Оля расправила плечи и шла, опустив голову и разглядывая носки коричневых, грубых туфель, попутно размышляя о том, купят ли ей те чудесные босоножки, с длинными, кожаными ремешками, что так красиво оплетают икры, как у Светки Костюковой или нет?

- … тебе тринадцать лет уже, как-никак, - доносится до неё голос матери, мерный, привычный и бесцветный, как белый шум, - нельзя же сидеть целыми днями, согнувшись в три погибели над своими книжками, или над банками с головастиками, - мать передёрнула плечами, - выдумала же гадость такую в дом притащить… Послушай, ещё немного и ты уже девушка, невеста… А что ты умеешь? Да ровным счётом ничего… Ты, милая моя дочь, пуговицу пришить не в состоянии!
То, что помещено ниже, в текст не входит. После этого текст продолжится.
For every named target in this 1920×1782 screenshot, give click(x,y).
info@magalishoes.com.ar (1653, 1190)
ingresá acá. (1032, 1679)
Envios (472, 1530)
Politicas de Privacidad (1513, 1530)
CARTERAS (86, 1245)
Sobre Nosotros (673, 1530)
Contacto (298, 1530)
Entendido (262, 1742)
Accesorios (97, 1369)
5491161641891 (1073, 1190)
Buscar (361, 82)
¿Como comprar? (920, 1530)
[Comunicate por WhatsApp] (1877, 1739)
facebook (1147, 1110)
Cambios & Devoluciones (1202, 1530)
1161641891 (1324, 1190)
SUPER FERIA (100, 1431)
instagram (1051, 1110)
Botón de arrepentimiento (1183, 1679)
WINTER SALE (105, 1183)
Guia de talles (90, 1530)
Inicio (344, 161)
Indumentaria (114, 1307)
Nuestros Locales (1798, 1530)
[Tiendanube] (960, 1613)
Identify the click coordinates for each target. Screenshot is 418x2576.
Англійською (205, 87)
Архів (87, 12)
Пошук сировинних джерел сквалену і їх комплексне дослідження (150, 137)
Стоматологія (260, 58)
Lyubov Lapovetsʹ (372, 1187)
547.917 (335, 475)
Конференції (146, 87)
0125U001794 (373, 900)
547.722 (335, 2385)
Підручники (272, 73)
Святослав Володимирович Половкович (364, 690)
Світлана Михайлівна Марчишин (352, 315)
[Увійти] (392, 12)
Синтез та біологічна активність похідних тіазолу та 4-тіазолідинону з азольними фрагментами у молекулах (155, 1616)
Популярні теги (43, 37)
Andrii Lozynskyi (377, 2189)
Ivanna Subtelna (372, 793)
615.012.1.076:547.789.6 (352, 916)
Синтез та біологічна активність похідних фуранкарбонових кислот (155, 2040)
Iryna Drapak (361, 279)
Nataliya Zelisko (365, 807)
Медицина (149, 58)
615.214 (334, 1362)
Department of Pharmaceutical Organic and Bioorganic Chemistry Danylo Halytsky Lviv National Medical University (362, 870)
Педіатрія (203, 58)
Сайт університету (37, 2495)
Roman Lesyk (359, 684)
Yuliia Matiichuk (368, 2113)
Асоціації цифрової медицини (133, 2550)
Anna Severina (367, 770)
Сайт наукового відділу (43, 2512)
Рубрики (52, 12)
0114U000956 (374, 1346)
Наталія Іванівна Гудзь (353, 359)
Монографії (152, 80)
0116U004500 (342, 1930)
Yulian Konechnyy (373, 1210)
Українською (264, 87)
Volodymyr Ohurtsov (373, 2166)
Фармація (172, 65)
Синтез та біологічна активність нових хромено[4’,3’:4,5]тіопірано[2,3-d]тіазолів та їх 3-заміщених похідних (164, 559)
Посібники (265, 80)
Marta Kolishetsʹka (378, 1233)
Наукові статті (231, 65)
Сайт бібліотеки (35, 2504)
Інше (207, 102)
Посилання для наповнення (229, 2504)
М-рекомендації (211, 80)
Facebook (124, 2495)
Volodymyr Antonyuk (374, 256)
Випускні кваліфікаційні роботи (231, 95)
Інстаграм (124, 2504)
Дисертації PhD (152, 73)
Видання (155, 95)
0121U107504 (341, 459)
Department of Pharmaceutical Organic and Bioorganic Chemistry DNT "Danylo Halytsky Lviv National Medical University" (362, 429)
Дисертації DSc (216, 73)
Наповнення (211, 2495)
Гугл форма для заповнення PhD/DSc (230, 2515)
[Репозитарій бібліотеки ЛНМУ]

И готовить не хочешь учиться…Ну ни за холодную воду!

Оля кротко вздохнула, чтобы дать понять, что она слышит и даже раскаивается… Где-то в глубине души.

- И что тебя так воротит от рукоделия?! Да я специально стараюсь приобщать тебя к этому, пойми ты, наконец… Выдающимися внешними данными не все обладают, так нужно же, ну я не знаю, - мать растерянно машет свободной рукой в воздухе, подыскивая слова, - как-то компенсировать что ли… Людмила снова быстро взглядывает на дочь. Оля шла, загребая ногами и рассеянно глядя в сторону. Взгляд её был совершенно отсутствующий и очень далёкий. Людмила смягчилась:

- Знаешь, я тоже терпеть не могла, когда мать шила на меня, - она усмехнулась, и Оля удивлённо на неё смотрит, - и что я сделала? - задаёт мать хитрый, риторический вопрос... Правильно, - отвечает она, хотя Оля всё так же не проронила ни слова, - я просто-напросто, выучилась шить сама! Понимаешь о чём я?!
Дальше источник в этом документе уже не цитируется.